Em síntese, alegou que: a) no dia 19 de fevereiro de 2018, o autora realizou a compra do Lote 009, Quadra 34 do Loteamento Daluziana, com 164,00 m², pelo valor de R$ 56.273,00 (cinquenta e três mil duzentos e setenta e três reais); b) Ocorre que de acordo com o que consta do pacto firmado entre as partes, mais especificamente nos itens 5.1, 5.2 e 5.3 do contrato de compra e venda, as obras de infra estrutura e lazer deveriam ser concluídas até o dia dezembro de 2017, com prazo de tolerância de 180 (cento e oitenta) dias. c) A obra foi entregue incompleta após o prazo estabelecido em contrato, com várias pendências, não tendo sido cumprido a maior parte das obras constantes do item 5.1, por culpa única e exclusiva da promovida.
O requerente formulou pedidos finais de condenação ao pagamento de indenização por danos morais.
Atribuiu valor à causa e requereu a gratuidade da justiça, deferida de plano.

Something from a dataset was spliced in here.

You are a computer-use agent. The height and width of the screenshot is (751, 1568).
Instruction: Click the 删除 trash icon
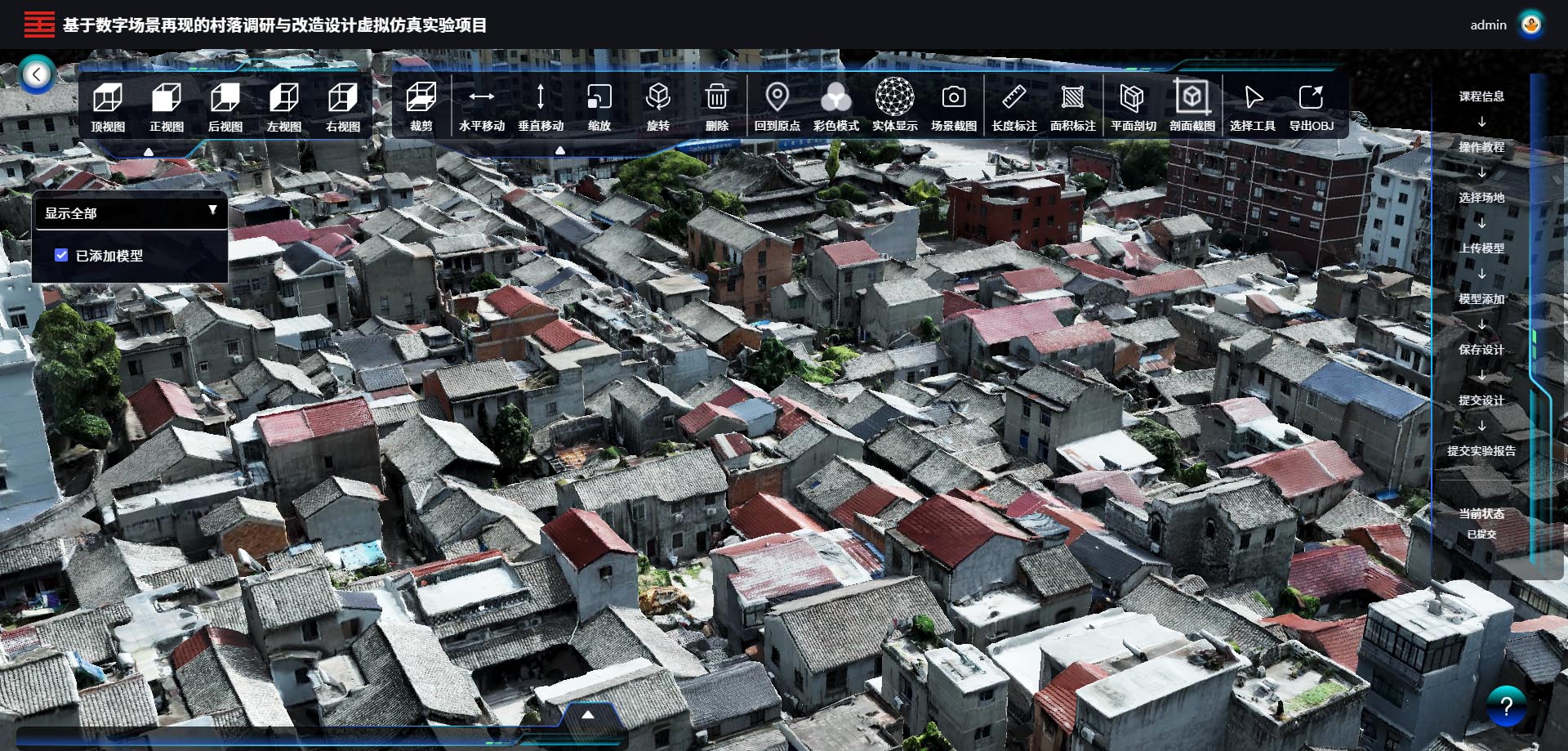[x=716, y=98]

Determinada a citação, a PAVANE ofereceu contestação de ID 67327803.
Inicialmente, pleiteou o indeferimento da inicial e questionou o uso de prova emprestada.
No mérito, em breve síntese, sustentou que: a) o empreendimento já foi entregue aos compradores há algum tempo, “inclusive com inúmeras casas e moradias prontas e ocupadas pelos seus proprietários”; b) o autor se imitiu na posse no ato da assinatura do contrato; c) não merece prosperar a alegação autoral de “não ter recebido o terreno” e a de que o terreno não estaria demarcado; d) não merecer prosperar “a injusta imputação de obrigação à Suplicada de construir meio-fio” nem a alegação de que o loteamento não tem eletricidade; e) “que o compromisso de compra e venda do lote de terreno esgotou-se, tiveram suas correspectivas prestação fielmente cumpridas, seja pelo Suplicante, pois está em dia com o pagamento, seja pela Suplicada, restando somente a da outorgada da compra e venda A contestação veio acompanhada do ato administrativo de aprovação do loteamento, emitido pela Prefeitura Municipal e o RGI atestando o registro do Loteamento e a negatividade de ônus.

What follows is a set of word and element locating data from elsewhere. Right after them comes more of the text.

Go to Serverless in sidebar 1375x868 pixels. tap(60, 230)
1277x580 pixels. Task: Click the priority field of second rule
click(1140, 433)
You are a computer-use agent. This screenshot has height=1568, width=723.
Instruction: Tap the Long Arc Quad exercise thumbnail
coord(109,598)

O autor ofereceu réplica de ID 88811752, na qual pugnou pela prova pericial.
Em ID 150614476, foi determinada a expedição de mandado de constatação pelo Oficial de Justiça.
Laudo de constatação juntado em ID 161369168.
As partes se manifestaram sobre o laudo em ID 161396936 e 165240353. É o relatório.
Passo a Decidir.
DA PRELIMINAR DE INDEFERIMENTO DA INICIAL Trata-se de ação na qual o requerente alega que as partes celebraram contrato de promessa de compra e venda de imóvel (terreno), mas que a ré, incorporadora, não cumpriu integralmente com as obrigações avençadas, notadamente no que se refere à obrigação de construir a estrutura de lazer prometida no loteamento.
A peça vestibular veio acompanhada de documentos, dentre os quais o contrato celebrado entre as partes.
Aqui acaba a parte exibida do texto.